Eins machen die "Spaziergänge" sehr deutlich, so der Jurist: "Im Kern ist das Recht eben darauf angelegt, freiwillig befolgt zu werden." Es ständig mit Zwang durchzusetzen, überfordere den Rechtsstaat. "Da setzt auch eigentliche Ziel vieler Demonstranten an", sagt Thiele. Sie verstoßen gegen Regeln, die sie selbst ablehnen. "Das ist direkter ziviler Ungehorsam. Im Gegenzug bekommen sie vom Staat zu spüren, dass das nicht geht." Viele Querdenker behaupten, Deutschland werde durch die Corona-Politik zur Diktatur, allerdings "wissen sie ganz genau, dass kein Polizist auf sie schießen wird, weil sie ihre Maske nicht tragen oder an einer unangemeldeten Demonstration teilnehmen". In einer wirklichen Diktatur würden sie das nicht wagen, so der Jurist. "Oder eben nur einmal."

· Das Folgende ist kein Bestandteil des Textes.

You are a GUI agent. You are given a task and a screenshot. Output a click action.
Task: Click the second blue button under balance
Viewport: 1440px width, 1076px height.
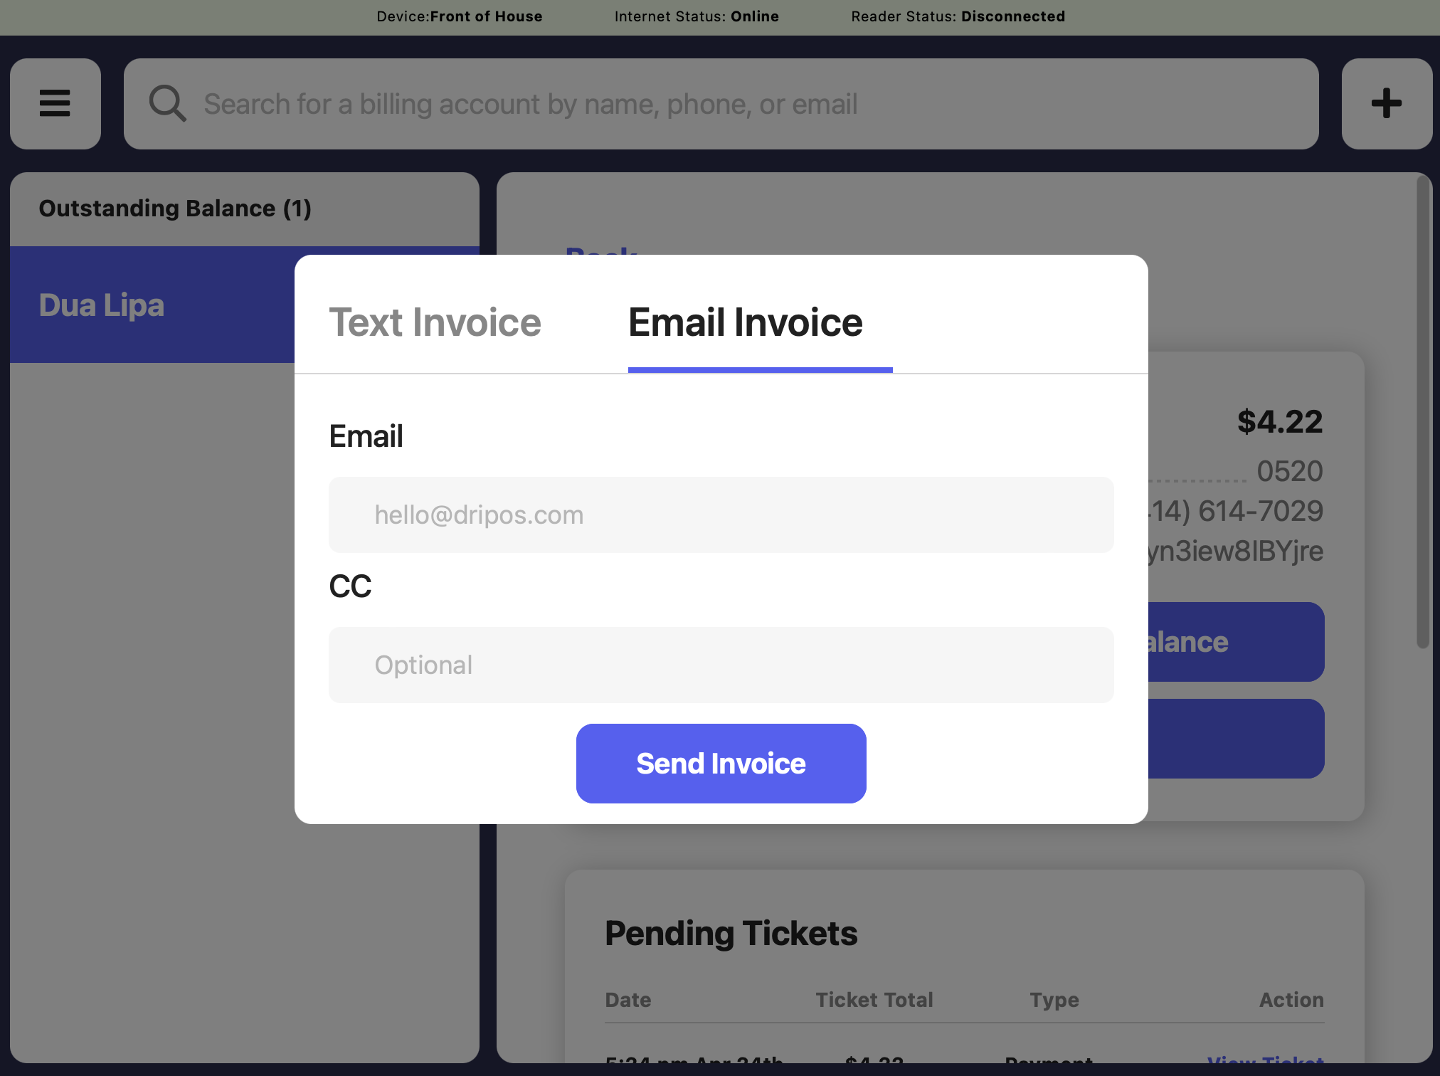coord(1235,739)
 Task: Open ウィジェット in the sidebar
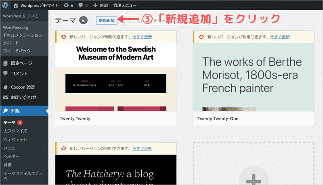tap(15, 139)
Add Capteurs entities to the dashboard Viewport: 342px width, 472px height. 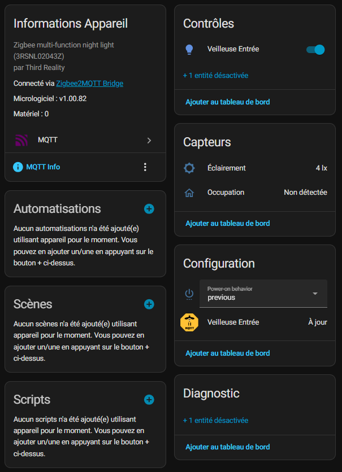(227, 224)
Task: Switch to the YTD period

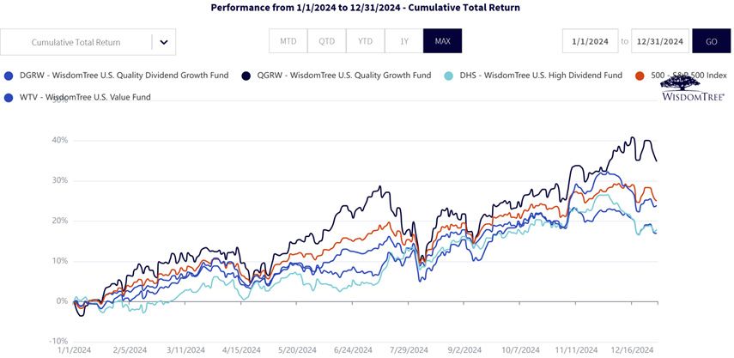Action: [365, 41]
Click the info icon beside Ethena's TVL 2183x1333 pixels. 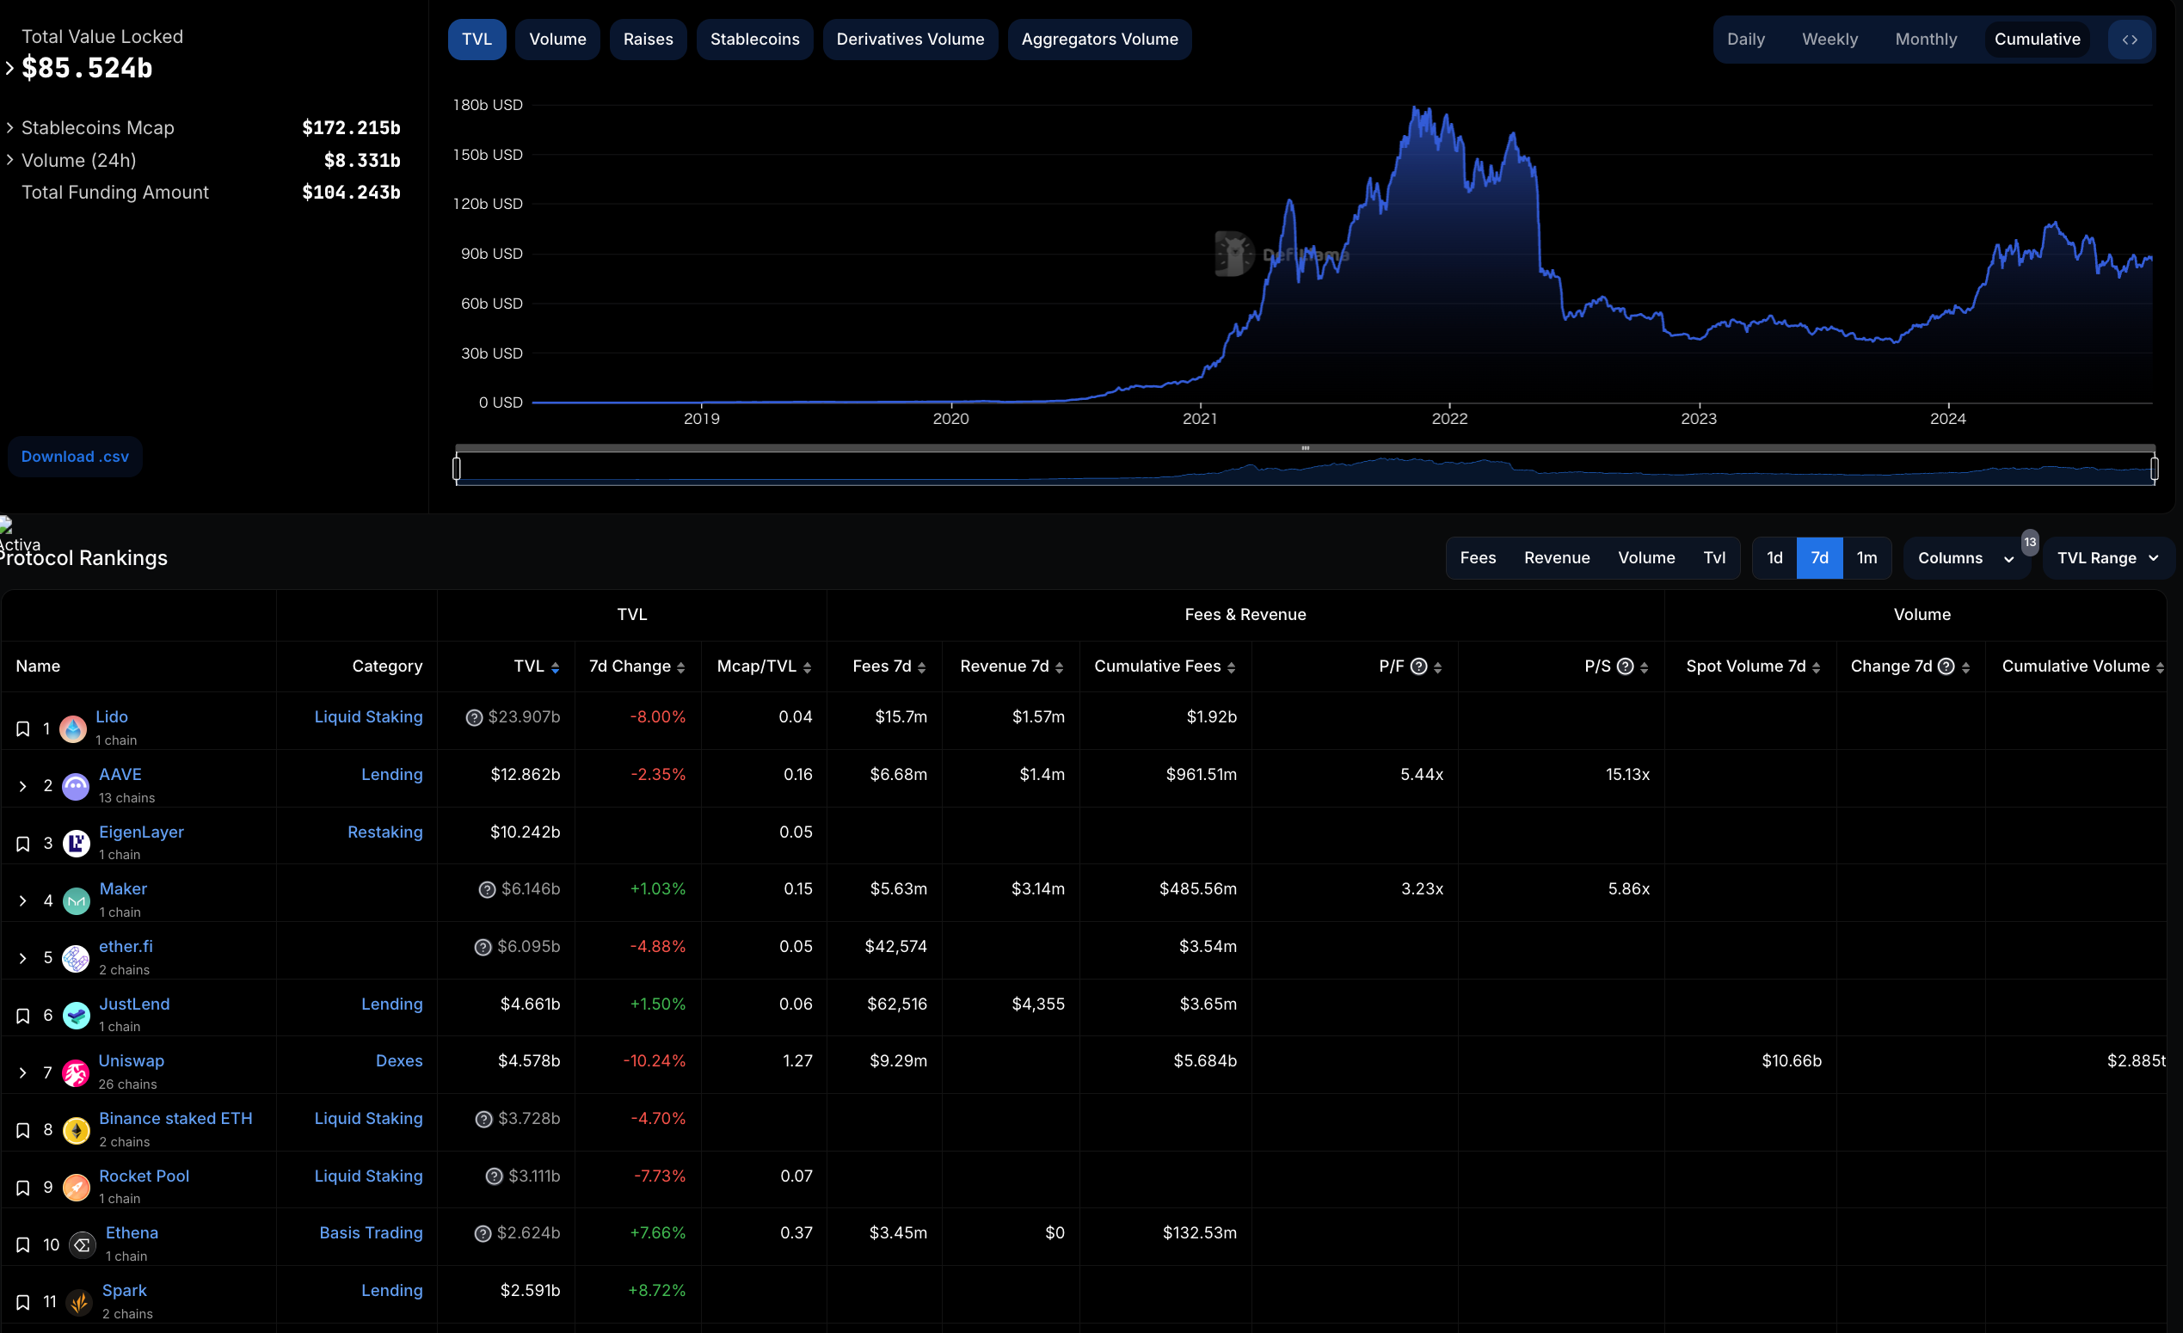[x=483, y=1233]
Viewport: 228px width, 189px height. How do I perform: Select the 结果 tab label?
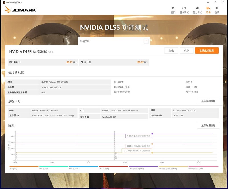[x=209, y=13]
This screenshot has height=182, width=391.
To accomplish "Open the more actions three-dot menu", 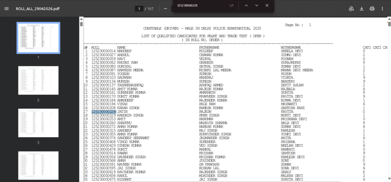I will 382,8.
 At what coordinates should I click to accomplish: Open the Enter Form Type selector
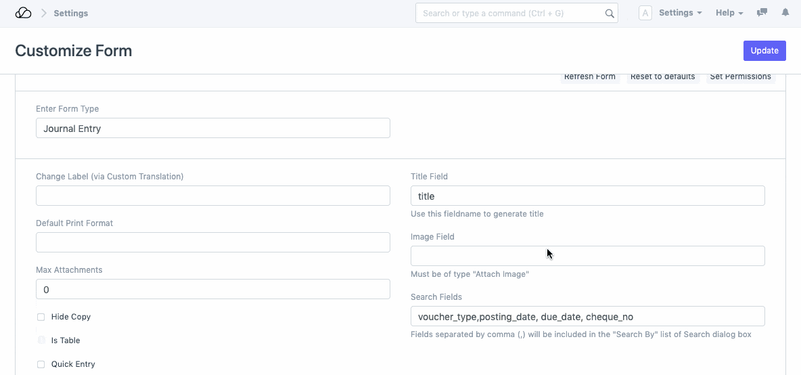click(212, 129)
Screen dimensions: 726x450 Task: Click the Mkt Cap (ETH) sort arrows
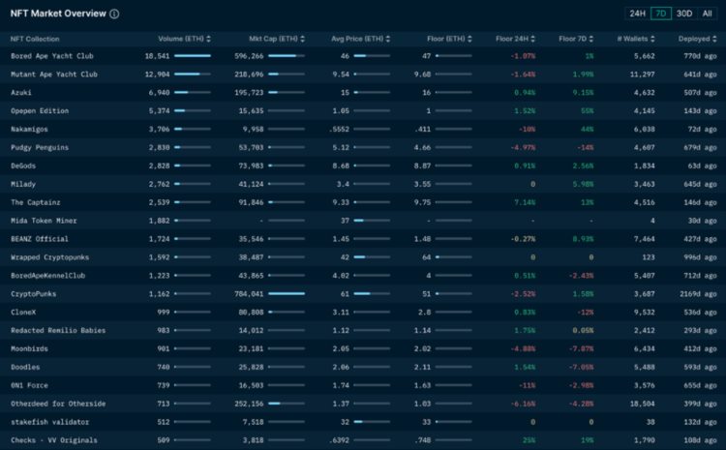304,39
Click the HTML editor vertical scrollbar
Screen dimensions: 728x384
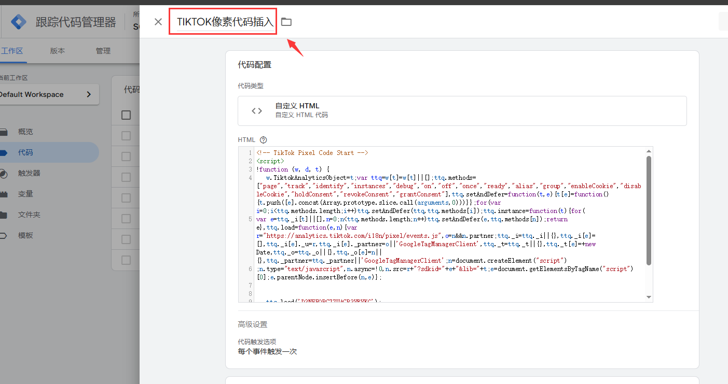click(649, 210)
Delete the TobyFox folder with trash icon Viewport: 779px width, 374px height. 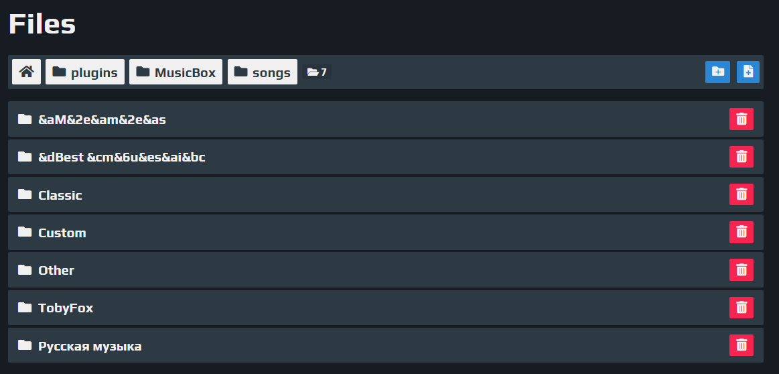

Die "Spaziergänger" nutzen also keine Lücke im Versammlungsrecht aus, sondern Sicherheiten, die ein Rechtsstaat bietet. "Der Staat gibt seine Kooperationsbereitschaft niemals auf", sagt Thiele. "Das ist seine Stärke und seine Schwäche." Das ist das Dilemma, mit dem hier gespielt wird.